ZeusDeusEx 1 month ago
this doesnt hinder on my spirituality aftr all coolz
seigneurvoland666 1 year ago
@prgalois To give future science direction.
yankskiller34 1 year ago
@kebass
Oh! You mean metaphysical musings such as those that have been falsified by scientific discoveries. Pat Churchland would probably be among the first to argue that philosophers will never answer questions about consciousness without a firm foundation of scientific data.

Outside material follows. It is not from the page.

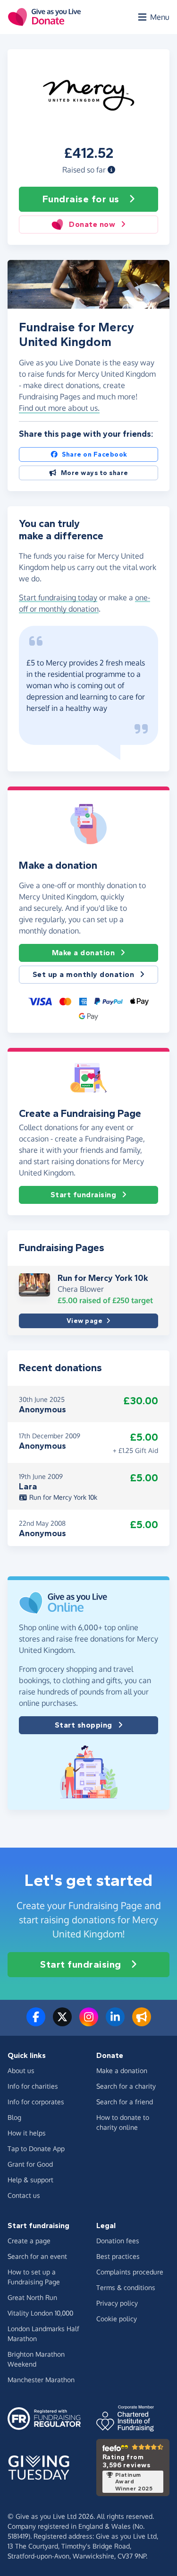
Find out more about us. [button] (59, 408)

I'd be among the first to argue that neuroscientists, and not philosophers will answer any answerable questions about consciousness.
EvolvedAtheist 1 year ago
@prgalois The fact that you would even ask that question shows your inability to grasp the nature of the philosophical enterprise. To put it succinctly, the point of philosophy is to rigorously, systematically attempt to answer questions like the one you have just posed, ones which science does not have a chance at answering.
kebass 1 year ago
- "concepts such as belief, free will, and consciousness will likely need to be revised as science understands more about the nature of brain"
So, what's the point of philosophy?
prgalois 1 year ago
A fantastic exposition of a uniform, productive and increasingly credible (in the light of evidence) methodological outlook. Time will tell whether it will need to modified, and to what extent. But interesting new perspectives it certainly delivers.